User Research
UX / Visual Design
Product Strategy
Role: UX Lead
Duration: 8 months
Team: 3-5 members
Research Reports
Low-fidelity Wireframes
High-fidelity Prototypes
Mixed-methods Research
Statistical Analysis
UX / UI Design
As UX Lead, I was responsible for guiding a cross-functional team through a complete redesign of a global enterprise’s support experience. Originally scoped to design a virtual agent, our team uncovered more foundational issues with content strategy, user trust, and experience design. By reframing the problem and aligning with stakeholders, we delivered significant improvements to user outcomes and business efficiency.
The client’s internal support portal was underperforming, creating friction for employees and burdening support teams. Employees often abandoned official workflows, instead contacting support through backchannels. This behavior skewed analytics, slowed ticket resolution, and hurt the credibility of the support system itself.
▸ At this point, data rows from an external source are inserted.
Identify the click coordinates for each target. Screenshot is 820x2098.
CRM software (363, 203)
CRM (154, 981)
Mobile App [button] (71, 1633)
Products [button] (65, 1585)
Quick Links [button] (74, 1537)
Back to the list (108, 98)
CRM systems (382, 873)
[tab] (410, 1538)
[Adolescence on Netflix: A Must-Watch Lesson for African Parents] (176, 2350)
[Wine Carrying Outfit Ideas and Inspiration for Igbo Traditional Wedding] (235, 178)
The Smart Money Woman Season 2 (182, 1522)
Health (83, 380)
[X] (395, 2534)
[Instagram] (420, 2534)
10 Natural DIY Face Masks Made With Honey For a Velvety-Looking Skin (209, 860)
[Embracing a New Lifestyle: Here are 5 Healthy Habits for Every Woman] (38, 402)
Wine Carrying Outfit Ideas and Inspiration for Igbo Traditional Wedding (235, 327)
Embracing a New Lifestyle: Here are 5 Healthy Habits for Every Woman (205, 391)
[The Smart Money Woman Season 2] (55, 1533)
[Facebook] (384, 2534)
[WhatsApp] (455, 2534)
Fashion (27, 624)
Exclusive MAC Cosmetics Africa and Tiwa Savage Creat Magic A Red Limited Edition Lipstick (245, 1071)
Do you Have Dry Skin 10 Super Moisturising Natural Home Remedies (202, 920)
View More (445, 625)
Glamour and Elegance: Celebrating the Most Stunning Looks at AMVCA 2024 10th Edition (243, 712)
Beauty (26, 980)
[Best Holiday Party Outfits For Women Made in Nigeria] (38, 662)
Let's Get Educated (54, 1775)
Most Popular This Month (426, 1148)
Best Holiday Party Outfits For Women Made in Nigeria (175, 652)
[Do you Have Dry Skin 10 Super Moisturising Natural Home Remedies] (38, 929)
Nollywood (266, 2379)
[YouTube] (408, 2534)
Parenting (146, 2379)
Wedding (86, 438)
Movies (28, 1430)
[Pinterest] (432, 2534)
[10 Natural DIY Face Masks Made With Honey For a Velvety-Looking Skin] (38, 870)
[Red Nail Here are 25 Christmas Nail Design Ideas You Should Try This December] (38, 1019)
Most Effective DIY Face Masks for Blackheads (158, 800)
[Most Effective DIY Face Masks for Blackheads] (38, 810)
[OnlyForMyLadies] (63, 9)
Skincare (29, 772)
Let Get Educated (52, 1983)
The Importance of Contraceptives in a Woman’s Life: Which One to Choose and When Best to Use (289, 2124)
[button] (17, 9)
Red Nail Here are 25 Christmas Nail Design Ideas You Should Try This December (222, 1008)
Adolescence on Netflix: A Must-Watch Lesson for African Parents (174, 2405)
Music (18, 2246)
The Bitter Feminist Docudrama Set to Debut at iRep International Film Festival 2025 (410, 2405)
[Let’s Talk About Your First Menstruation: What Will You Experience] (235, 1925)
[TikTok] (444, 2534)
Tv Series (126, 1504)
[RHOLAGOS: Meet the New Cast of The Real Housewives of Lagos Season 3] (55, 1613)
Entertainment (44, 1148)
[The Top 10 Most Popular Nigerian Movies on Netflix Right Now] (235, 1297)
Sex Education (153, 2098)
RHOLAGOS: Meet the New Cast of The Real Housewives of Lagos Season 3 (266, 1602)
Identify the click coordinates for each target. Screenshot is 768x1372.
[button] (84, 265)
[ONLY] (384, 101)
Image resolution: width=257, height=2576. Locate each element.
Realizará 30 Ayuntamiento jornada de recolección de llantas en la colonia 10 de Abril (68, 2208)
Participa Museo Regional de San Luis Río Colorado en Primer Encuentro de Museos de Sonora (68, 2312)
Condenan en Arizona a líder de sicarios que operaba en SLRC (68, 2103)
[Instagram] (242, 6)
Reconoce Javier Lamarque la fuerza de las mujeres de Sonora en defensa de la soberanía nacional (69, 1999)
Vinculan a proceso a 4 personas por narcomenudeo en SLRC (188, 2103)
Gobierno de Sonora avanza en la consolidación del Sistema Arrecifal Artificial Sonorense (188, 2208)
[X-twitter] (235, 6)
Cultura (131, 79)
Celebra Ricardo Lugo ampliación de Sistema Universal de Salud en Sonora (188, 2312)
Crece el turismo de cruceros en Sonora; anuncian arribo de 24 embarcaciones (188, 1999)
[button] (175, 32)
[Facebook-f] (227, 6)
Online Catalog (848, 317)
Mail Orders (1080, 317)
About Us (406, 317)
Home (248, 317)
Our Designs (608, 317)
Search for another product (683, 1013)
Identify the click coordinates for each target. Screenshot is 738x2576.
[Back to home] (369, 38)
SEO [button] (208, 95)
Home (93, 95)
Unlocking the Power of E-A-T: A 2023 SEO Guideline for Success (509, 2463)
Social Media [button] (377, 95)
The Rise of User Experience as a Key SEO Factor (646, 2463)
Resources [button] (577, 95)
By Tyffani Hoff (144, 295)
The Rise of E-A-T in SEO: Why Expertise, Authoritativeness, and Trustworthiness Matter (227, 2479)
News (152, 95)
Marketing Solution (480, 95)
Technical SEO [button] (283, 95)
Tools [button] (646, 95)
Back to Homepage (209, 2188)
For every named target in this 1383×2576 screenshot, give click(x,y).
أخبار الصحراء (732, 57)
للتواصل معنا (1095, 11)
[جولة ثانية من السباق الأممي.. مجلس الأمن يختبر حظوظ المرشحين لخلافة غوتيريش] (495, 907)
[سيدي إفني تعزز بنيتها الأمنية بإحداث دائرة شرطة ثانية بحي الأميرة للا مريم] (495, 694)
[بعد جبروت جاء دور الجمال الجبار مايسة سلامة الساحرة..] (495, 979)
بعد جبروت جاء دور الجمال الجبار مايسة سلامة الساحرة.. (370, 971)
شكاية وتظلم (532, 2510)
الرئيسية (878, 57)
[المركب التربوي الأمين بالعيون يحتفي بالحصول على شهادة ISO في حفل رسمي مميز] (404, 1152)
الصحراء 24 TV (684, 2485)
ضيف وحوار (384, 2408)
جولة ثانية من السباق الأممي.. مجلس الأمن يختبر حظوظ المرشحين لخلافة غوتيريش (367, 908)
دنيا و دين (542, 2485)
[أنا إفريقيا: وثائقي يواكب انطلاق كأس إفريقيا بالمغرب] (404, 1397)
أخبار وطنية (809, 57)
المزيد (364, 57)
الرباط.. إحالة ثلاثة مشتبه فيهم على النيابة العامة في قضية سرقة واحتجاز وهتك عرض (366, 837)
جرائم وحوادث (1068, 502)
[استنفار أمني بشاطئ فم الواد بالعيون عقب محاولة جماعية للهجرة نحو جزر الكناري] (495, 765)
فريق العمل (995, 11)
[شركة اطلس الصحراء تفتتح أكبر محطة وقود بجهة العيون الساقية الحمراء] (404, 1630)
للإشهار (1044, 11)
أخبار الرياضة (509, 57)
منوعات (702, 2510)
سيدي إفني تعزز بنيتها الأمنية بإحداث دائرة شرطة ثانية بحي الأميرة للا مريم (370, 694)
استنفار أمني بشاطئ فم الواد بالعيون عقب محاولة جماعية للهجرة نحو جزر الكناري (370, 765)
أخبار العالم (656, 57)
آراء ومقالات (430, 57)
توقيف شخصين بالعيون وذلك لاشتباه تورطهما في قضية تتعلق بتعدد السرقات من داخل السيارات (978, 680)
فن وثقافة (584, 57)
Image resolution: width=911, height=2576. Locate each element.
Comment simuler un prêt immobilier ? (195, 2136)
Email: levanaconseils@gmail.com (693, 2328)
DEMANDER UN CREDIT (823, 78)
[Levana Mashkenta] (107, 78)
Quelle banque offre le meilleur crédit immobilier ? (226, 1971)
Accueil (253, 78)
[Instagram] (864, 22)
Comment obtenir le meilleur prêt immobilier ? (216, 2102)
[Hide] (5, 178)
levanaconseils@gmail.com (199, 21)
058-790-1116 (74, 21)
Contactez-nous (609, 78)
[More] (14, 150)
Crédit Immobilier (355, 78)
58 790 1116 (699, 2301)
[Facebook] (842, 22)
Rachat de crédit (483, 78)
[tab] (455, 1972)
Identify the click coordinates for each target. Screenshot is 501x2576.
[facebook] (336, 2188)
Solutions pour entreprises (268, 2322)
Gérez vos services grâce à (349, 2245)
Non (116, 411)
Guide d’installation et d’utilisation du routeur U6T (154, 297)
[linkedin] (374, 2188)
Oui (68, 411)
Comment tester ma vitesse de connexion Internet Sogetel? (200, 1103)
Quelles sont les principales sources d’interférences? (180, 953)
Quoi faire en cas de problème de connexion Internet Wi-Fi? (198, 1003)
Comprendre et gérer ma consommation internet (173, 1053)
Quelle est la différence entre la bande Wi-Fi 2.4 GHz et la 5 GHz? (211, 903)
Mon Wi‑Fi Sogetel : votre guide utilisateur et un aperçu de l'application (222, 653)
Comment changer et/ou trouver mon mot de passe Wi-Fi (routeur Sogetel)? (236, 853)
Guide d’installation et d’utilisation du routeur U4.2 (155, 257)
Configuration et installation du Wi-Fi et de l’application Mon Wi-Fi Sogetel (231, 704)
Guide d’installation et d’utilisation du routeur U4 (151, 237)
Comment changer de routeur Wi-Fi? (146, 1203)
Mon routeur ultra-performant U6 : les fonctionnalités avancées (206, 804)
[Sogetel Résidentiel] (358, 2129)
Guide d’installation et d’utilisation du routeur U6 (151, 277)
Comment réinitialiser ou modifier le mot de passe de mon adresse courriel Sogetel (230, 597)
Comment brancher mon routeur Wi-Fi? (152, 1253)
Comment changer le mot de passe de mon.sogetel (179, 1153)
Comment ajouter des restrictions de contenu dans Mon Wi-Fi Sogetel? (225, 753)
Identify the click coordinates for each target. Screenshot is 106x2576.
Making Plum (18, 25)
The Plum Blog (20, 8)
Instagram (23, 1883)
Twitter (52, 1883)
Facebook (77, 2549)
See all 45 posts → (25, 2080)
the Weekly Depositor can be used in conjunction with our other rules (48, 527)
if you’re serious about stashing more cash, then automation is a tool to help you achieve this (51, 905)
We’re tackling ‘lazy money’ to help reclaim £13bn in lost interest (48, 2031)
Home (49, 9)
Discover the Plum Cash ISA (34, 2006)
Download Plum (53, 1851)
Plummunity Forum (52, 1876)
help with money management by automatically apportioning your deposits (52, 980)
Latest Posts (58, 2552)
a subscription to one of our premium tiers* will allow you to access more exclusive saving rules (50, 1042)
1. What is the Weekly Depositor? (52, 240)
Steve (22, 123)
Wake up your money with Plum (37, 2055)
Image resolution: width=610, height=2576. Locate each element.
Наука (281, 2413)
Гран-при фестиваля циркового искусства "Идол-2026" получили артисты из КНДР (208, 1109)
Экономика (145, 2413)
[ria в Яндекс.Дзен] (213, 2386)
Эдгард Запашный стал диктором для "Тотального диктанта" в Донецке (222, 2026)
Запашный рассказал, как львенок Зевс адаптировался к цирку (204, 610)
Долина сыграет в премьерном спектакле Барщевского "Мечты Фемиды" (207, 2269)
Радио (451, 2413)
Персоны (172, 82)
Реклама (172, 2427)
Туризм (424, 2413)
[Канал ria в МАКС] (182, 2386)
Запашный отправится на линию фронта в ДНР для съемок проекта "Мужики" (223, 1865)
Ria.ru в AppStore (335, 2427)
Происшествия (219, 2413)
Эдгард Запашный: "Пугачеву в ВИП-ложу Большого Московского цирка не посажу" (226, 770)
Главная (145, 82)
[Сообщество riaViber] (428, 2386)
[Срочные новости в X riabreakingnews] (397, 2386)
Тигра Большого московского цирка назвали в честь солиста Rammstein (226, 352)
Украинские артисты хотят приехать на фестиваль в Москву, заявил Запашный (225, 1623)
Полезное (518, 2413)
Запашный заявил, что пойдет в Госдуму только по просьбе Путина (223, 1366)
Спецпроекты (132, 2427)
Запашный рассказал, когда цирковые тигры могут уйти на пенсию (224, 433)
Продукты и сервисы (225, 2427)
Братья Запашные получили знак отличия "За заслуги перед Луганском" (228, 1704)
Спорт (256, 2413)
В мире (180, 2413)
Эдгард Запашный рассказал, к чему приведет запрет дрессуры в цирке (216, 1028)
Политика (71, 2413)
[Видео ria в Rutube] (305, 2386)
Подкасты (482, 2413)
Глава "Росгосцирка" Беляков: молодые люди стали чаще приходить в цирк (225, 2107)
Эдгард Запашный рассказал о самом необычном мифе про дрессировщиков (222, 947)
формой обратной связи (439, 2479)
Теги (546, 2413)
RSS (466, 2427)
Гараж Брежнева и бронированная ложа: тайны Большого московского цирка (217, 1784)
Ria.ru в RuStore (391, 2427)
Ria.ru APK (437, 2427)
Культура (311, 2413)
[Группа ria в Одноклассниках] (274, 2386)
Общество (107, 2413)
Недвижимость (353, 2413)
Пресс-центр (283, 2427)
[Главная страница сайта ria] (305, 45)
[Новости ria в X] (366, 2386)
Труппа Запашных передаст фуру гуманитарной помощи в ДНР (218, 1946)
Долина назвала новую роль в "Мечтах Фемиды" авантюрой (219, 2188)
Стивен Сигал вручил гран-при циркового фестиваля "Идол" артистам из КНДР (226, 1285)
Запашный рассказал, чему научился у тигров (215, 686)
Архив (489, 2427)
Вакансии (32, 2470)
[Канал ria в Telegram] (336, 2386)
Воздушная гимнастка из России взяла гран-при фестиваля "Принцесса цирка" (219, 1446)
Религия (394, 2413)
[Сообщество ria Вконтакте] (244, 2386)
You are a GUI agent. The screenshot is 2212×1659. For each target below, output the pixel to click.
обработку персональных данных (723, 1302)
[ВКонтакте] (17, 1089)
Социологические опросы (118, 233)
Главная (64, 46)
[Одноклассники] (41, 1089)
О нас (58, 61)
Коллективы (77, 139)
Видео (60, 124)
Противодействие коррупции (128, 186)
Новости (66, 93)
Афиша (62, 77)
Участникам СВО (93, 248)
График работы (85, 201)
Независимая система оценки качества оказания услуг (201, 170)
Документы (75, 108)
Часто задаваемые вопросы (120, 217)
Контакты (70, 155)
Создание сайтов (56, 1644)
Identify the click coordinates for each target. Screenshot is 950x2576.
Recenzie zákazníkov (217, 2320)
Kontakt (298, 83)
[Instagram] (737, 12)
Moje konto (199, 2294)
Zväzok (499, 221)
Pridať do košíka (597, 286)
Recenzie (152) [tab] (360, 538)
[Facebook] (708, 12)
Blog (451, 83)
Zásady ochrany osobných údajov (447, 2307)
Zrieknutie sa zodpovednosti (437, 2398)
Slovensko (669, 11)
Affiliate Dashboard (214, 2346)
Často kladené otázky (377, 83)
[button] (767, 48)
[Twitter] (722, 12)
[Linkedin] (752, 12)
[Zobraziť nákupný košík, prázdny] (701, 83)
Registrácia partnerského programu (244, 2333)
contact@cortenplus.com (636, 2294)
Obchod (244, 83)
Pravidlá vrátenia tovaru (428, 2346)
Our initial ask was to design a virtual agent that could redirect these inquiries. However, early stakeholder conversations revealed that their assumptions about user behavior were only partially grounded in evidence. Stakeholders believed that users were lazy or resistant to the process, but this explanation felt too simplistic and risked masking deeper UX failures.
I guided stakeholders through a discussion on problem framing, elaborating that what we often perceive as “laziness” has deep ties to human psychology and problem-solving. Drawing parallels to cognitive bias and design constraints, I made the case that we should first explore user motivations and barriers before committing to a solution.
To their credit, stakeholders gave us space to investigate. We shifted from solutioning to problem definition, aligning our team around a hypothesis that the issue wasn’t just user behavior.
We conducted mixed-methods research to explore how users interacted with the support system.
Highlighted pain points in trust, past failures, and lack of clarity
Surfaced consistent dissatisfaction with findability and usefulness
Identified high bounce rates and failure loops in key flows
Mapped misalignments between system labels and user mental models
One user summarized the sentiment well: “I tried going through the appropriate process, but at the end of the day I still had to call someone.”
Patterns pointed to a core insight: users weren’t bypassing the system because they were lazy, they did it because previous attempts to use the portal had failed them. They had learned the system couldn’t be trusted to deliver results, and resorted to workaround behaviors.
We developed a strategic proposal to restructure the support experience at multiple levels. This proposal was organized into three progressive stages based on user needs and business readiness.
We began with a comprehensive content audit, cataloguing over 500 support categories. We imported these into Mural, clustered them by theme, and analyzed labeling patterns and redundancies. Many categories overlapped in vague or inconsistent ways, undermining search and navigation.
We used tree testing via Optimal Workshop to evaluate the clarity and logic of reorganized taxonomies. We ran three rounds of testing with 65 participants, adjusting the taxonomy based on user input and failed tasks. As the structure improved, misclassification rates dropped significantly.
The final taxonomy was aligned to ServiceNow’s system capabilities and handed off to the Knowledge Management team for implementation.
With the content groundwork in place, we turned our attention to the portal interface. Our primary design goal was to minimize dependency on support providers by improving self-service outcomes. We mapped new user flows based on our improved information architecture, aligning them to common user goals. Rapid iteration helped us quickly test low-fidelity prototypes.
Despite this, we encountered repeated breakdowns during developer handoff. While initial sprint reviews were positive, engineering later deemed our solutions too complex. This created delivery delays and eroded trust.
To resolve the issue, I restructured our design validation process:
Introduced mid-fidelity feasibility checkpoints to flag complexity earlier
Embedded system documentation into design artifacts
Facilitated cross-team retrospectives to rebuild rapport
These steps restored alignment and enabled us to deliver a feasible, validated interface redesign.
Originally staffed to design a predetermined solution for a misunderstood problem, we were able to not only improve stakeholders’ metrics, but also help restore their confidence in the portal as a product. This led to the successful relaunch of a virtual agent that had failed in the past.
In rising to the challenge of this project, we were able to transform how a global enterprise empowered and supported its workforce.
“Users are lazy” is an indicator of design failure, not a user flaw. We must design systems that account for human psychology.
Politics are part of the process. Understanding power dynamics and organizational pressures allowed us to build better alignment.
Assumptions drain velocity. Teams need shared definitions and constraint scaffolding to move quickly without rework.